◆ GOAL OF THE EXERCISE
Repeat exactly, and only, the lines from the one containing "This screenshot has height=645, width=800." through the end of the records.

◆ SOURCE MATERIAL
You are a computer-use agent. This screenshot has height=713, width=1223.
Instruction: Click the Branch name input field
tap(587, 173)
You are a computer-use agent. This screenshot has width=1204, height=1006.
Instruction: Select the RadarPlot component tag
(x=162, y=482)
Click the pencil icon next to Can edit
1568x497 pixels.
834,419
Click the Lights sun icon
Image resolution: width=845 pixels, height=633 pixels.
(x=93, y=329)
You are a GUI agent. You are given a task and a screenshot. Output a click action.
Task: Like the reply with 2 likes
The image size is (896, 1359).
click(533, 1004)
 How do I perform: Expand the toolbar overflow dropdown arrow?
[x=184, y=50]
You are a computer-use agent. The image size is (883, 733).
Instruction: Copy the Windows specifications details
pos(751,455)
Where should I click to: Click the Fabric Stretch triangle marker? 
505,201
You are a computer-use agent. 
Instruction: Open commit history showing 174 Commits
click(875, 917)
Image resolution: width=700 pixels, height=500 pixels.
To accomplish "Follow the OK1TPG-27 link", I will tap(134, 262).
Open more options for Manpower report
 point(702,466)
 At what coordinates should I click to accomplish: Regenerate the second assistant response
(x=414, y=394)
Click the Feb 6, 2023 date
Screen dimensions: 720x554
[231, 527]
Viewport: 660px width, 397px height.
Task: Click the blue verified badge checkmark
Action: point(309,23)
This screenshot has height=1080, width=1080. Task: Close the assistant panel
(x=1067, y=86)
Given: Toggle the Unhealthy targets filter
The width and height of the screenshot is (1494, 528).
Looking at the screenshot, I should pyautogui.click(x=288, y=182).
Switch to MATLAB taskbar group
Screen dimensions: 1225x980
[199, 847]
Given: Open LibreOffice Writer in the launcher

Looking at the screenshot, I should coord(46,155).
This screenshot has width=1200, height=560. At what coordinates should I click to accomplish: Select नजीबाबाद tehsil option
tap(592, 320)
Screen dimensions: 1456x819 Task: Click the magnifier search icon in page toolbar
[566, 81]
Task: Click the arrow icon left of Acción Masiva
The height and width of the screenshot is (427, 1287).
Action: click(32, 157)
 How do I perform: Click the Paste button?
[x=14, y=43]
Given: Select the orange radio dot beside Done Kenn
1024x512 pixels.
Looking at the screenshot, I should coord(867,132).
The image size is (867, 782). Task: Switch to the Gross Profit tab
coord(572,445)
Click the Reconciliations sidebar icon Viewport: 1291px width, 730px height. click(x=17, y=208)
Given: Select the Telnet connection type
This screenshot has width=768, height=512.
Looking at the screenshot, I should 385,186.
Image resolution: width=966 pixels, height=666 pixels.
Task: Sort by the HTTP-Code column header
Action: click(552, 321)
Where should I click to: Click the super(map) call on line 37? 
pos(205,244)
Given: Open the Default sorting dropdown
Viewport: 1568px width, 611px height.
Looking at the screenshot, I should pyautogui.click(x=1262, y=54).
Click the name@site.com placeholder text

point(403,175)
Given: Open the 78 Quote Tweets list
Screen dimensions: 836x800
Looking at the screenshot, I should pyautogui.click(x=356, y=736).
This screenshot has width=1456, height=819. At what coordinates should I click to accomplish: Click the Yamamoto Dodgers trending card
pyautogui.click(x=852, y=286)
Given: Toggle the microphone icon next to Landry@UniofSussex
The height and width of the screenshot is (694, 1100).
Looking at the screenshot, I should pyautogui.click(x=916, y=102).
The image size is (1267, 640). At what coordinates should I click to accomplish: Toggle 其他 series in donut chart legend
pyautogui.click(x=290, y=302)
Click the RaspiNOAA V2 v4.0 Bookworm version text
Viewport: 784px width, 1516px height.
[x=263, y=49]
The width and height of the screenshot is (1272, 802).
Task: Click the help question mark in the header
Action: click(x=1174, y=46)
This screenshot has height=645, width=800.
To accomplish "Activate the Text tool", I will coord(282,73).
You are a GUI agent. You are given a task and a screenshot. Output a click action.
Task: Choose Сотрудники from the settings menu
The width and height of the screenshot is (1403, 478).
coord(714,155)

◆ TASK SOLUTION
This screenshot has height=645, width=800.
To accomplish "Activate the Text tool", I will coord(282,73).
You are a GUI agent. You are given a task and a screenshot. Output a click action.
Task: Choose Сотрудники from the settings menu
The width and height of the screenshot is (1403, 478).
coord(714,155)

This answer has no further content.